*Records from a dataset:*
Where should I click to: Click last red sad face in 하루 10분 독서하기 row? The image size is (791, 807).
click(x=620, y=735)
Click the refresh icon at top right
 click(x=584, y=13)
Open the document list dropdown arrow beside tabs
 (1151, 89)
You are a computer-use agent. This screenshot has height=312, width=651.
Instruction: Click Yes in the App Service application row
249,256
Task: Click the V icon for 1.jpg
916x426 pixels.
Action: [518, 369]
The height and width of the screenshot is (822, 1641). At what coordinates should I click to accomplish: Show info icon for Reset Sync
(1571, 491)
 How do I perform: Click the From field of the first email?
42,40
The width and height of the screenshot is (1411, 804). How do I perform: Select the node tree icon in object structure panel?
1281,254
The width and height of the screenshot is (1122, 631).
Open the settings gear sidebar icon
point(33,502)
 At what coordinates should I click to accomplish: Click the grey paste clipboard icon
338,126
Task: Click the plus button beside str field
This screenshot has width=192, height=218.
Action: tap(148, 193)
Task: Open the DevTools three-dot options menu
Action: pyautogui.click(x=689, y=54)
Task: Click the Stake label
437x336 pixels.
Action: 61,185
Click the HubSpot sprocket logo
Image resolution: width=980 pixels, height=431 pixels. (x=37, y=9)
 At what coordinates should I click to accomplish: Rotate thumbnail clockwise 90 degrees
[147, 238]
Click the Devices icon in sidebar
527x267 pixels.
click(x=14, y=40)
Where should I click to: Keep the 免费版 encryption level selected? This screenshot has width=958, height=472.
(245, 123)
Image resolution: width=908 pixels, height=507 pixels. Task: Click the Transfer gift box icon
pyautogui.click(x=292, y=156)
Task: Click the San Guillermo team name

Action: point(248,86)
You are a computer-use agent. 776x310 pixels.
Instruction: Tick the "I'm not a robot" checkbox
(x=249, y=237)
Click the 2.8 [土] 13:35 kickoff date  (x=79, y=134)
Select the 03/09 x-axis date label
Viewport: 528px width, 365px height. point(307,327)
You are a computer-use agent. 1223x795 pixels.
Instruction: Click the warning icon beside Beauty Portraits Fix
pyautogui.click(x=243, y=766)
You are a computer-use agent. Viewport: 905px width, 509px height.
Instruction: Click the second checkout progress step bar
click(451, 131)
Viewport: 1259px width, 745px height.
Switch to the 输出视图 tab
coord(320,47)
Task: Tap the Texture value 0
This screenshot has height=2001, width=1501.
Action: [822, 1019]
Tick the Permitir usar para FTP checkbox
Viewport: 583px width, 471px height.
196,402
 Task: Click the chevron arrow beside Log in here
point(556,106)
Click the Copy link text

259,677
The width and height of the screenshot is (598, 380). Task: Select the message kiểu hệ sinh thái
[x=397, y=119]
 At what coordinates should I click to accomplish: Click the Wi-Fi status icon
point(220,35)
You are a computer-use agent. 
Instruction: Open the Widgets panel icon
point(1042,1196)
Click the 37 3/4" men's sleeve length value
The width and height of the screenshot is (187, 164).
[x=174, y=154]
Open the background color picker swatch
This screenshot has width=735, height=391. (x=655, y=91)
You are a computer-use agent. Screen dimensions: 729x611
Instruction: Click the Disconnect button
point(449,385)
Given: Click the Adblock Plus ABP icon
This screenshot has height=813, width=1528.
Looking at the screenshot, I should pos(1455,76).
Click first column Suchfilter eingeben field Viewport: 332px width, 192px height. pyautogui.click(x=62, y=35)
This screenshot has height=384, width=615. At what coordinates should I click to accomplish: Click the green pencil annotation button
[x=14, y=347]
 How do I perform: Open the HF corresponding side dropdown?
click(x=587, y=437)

*WORK TO BE COMPLETED:* Reproduce verbatim the portion of the records above that begins with the line containing "The width and height of the screenshot is (598, 380)." and ends with the line containing "[x=174, y=154]", including both of those lines.

*OUTPUT OF THE TASK:*
The width and height of the screenshot is (598, 380). Task: Select the message kiểu hệ sinh thái
[x=397, y=119]
 At what coordinates should I click to accomplish: Click the Wi-Fi status icon
point(220,35)
You are a computer-use agent. 
Instruction: Open the Widgets panel icon
point(1042,1196)
Click the 37 3/4" men's sleeve length value
The width and height of the screenshot is (187, 164).
[x=174, y=154]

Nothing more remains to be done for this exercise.